After clicks and buzzes, Barnes came on the line sounding harried and irritated.

Osey identified himself again and went into his story.

“Filler on page twenty-seven? Oh, for God's sake.”

“It's important,” Osey inserted.

Muttering came over the line; then Barnes said, “You working on a theft?”

“No, sir. I just need this information.”

More muttering and then more clicks. This time the phone was answered by a female voice. He didn't catch the name. He went into his spiel again. “I'm sorry, ma'am, I didn't get your name.”

“Lisa Mona,” she said, real slow and drawn out, like she was speaking to an idiot. “And don't bother with the jokes. I've heard them all.”

“Excuse me?”

“Yeah, right. Why do you want to know this?”

“I'm afraid I can't give out that information, ma'am.” He knew better than to mention homicide to anybody in the newspaper business. After some more palaver back and forth, she finally came across with the name of the gallery that had sold the painting.

Osey felt like whooping when he hung up, and took off for Kansas City in pouring rain.

An hour and a half later, he was at KCPD, letting them know he was on their turf and asking what they knew about the Jennings Gallery.

“Not a damn thing,” Sergeant Barker said. “Far as I can tell you, they're lily clean. No smell of fraud or handling stolen merchandise, no complaints. Matter of fact, this is the first I've heard of them. You want some assist?”

“Not necessary.”

“Good. I got enough with our own crime.”

Osey thanked him, asked for directions, and found the place with no problem. Parking, on the other hand, was a mite problematical. He circled the block and was about to widen his field when a car backed out ahead of him. He swung in and thumbed coins in the meter.

He got soaked sprinting from the squad car to the door. He wiped his forehead and went inside. Uh huh. Not the type of place he generally spent a lot of time in. Soft classical music. Pictures all over the walls. Sculpture and glass stuff displayed here and there. Elderly male seated behind a counter, intent on perusing a catalogue.

Osey, careful not to bump anything—if he broke it, it would probably cost ten years' salary—made his way to the counter.

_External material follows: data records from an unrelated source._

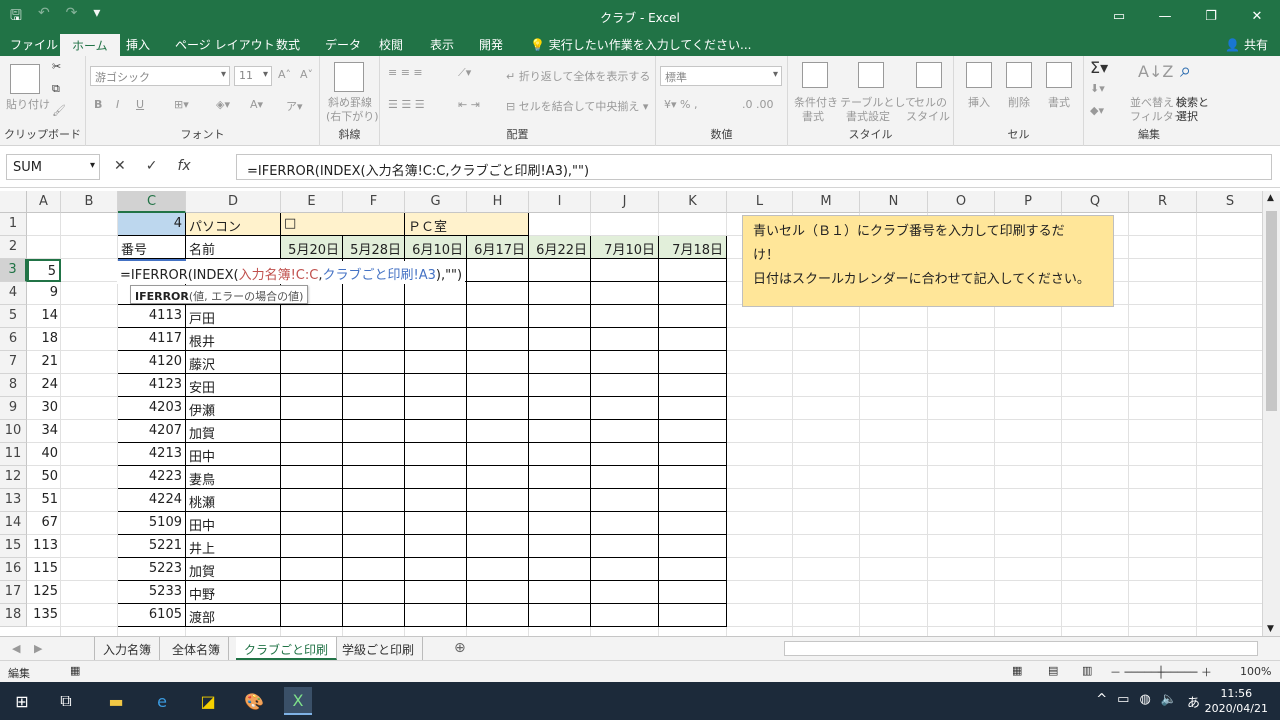  What do you see at coordinates (152, 386) in the screenshot?
I see `cell-number: 4123` at bounding box center [152, 386].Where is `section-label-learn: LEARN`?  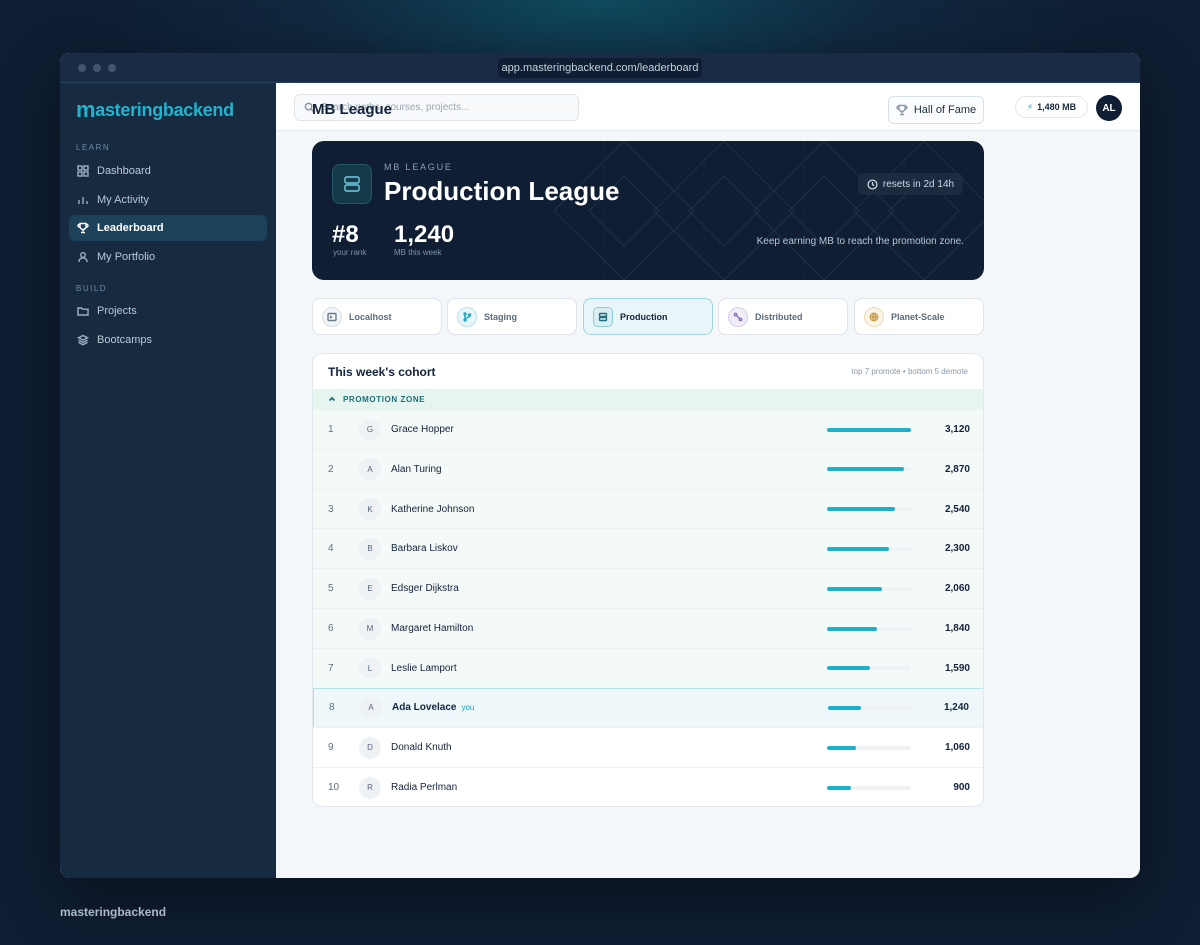
section-label-learn: LEARN is located at coordinates (94, 148).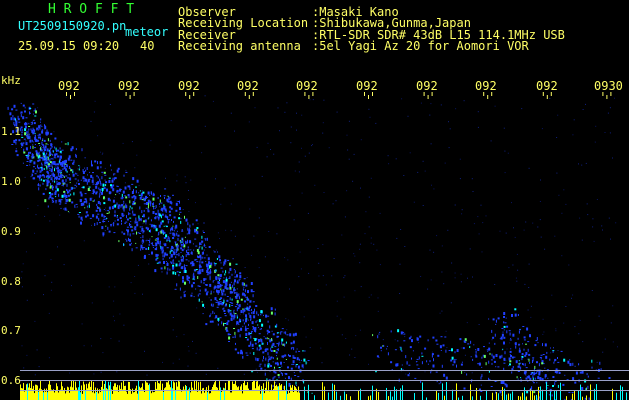  Describe the element at coordinates (240, 46) in the screenshot. I see `info-label-antenna: Receiving antenna` at that location.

The old guy shut the catalogue, lined it up true on the edge of the counter, and stood up. “Good afternoon. Anything I can help you with?” Standing, he didn't seem much taller than sitting down. Fluffy hair the color of rain clouds, face as netted with wrinkles as a ripe cantaloupe. Dark suit, white shirt, dark tie with gold tiepin, and gold cufflinks.

“I'm looking for Claude Jennings.”

“I am he.”

Osey hauled out his ID and laid it on the counter.

Jennings took a pair of gold-rimmed glasses from his inside coat pocket—how had he read the catalogue?—and slowly unfolded the ear pieces, hooked them over his ears, adjusted the fit over the bridge of his nose, picked up the ID, and moved it back and forth as though to catch the light better.

Not a man to go off half-cocked, Osey thought, waiting patiently while Jennings compared the photo with the real thing.